Commitment in Writing
But when the Power Four conferences delivered paperwork to the member schools with certain “demands” to follow the new rules and pledge fealty to their conference, it triggered shock and moral outrage throughout the college sports world, and the legal and media entities in particular.
Ross Dellenger of Yahoo Sports was the first to report the required paperwork Monday night. According to Dellenger’s reporting, conference commissioners made it clear that they would be assuming the role of traffic cops in enforcing the new standards resulting from House v. NCAA. The letters made it clear that failure to abide by the rules could lead to the expulsion of a school from a conference. The letters also required a commitment to not suing the conference over its decisions on rules violations and punishments.
The Overreaction
The news came out Tuesday that the Tennessee state legislature had already moved forward with a bill that stated the colleges and universities in the state would not be required to do anything other than follow state laws regarding Name/Image/Likeness, or NIL. The state of Tennessee was basically telling Greg Sankey and the SEC to pound sand.

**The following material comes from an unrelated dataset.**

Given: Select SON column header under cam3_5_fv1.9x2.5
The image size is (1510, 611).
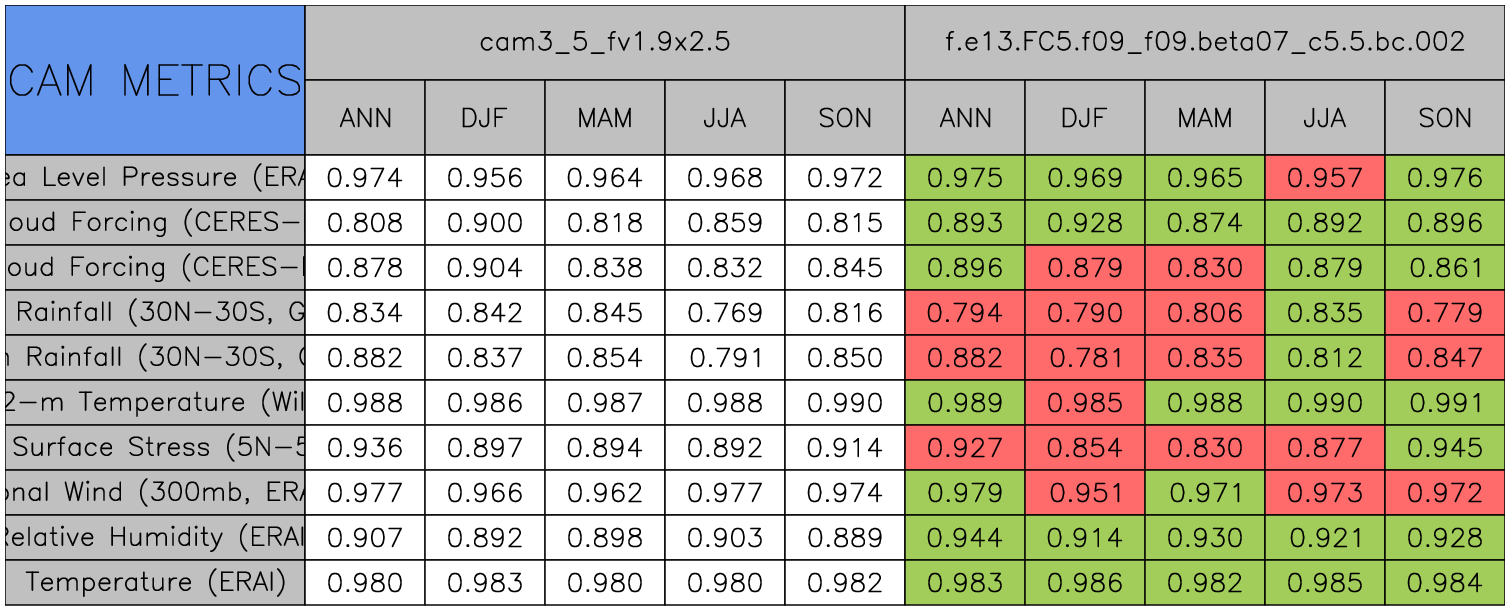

The reactions across the country sounded surprisingly dramatic, and more than slightly absurd.
The conferences were always going to play a major role in the enforcement of the new rules brought about by the lawsuit settlement. Seriously, did anyone ever assume anything else? The NCAA has been neutered when it comes to rules enforcement. Anytime they try, they get taken to federal court within days and they lose. They don’t enjoy anti-trust protections, despite having run roughshod over college sports for decades.
Today’s Reality Tomorrow
Deloitte, the financial assessment company, will be an advisor on some of the logistics as the new system goes through. But they clearly have no authority to enforce rules. The College Sports Commission and a new CEO will be in place at some point to be a new enforcement mechanism. But as we sit here today, that is still in the proposal/future stage. A decision from Judge Wilken is due any day. The new systems would take place immediately. And someone with the already-in-place contractual authority has to exist at that moment. That would be the conferences. Even with a CSC/CEO in place, their authority could be subject to challenge in the same way the NCAA’s is. And even when the NCAA had its alleged role in rules enforcement, the conferences had a significant role to play in it. So what did anyone ever expect other than this?
There are already those looking for the schools to fight back. But fight back against what? And at what cost? Depending upon the conference, the member schools are pulling in anywhere from $40-$75 million per year in revenue, directly tied to their conference. And that number will go up for the Big 10 and SEC in the next few years with a new TV contract.
In what world does anyone think Arkansas is going to refuse to sign the agreement and cross swords with the SEC? Is Arkansas, or any other school really going to risk the tens of millions of dollars in a move that would blow up their rosters when they cannot come through on the revenue sharing with the athletes? Logic says they will comply.
State of Tennessee Speaks Up
If you are Vandy, and you have committed all this money in recent years to sports complex renovations and upgrades, do you roll with the Tennessee state legislature and thumb your nose at the SEC? The conference has been looking for a way to move you out for years because you are more of a drain in the revenue sports than you are a financial asset.
And what of the legislation from the state of Tennessee? In a bill that was written and passed after the initial settlement was approved by the schools, they are trying to give legal cover to their universities. Contract law experts who communicated with Last Word on Tuesday told us it is both a loud and empty gesture.
While there may have been grumblings behind the scenes, when it came to the official tally, every school in each of the Power Four conferences voted to approve the settlement. That makes all of Tennessee’s universities de facto signatories on the settlement. Of course, they are expected to follow all of the terms. The conferences have a role in rule enforcement now. They can hand out penalties to member schools. Why would they not with the new systems after having each paid millions in legal fees to defend their existence during the litigation?
Settlement and Settling In
There is a potential issue in making a school commit to no litigation if they do not like the punishment they receive for breaking the new rules. Those same attorneys told us that unless such language is in the membership agreement, it likely would not hold up in court.
But there again comes the conflict. If the Vols jump on board with the state legislature, violate the rules, get punished by the SEC, and then sue the conference, they are, in essence, suing themselves. Any legal fees and court costs that come from the SEC having to defend itself in court is going to come out of the allocations given to the schools.
Other than the no-litigation pledge, all of this was totally foreseeable several weeks ago. The national tizzy, not so much.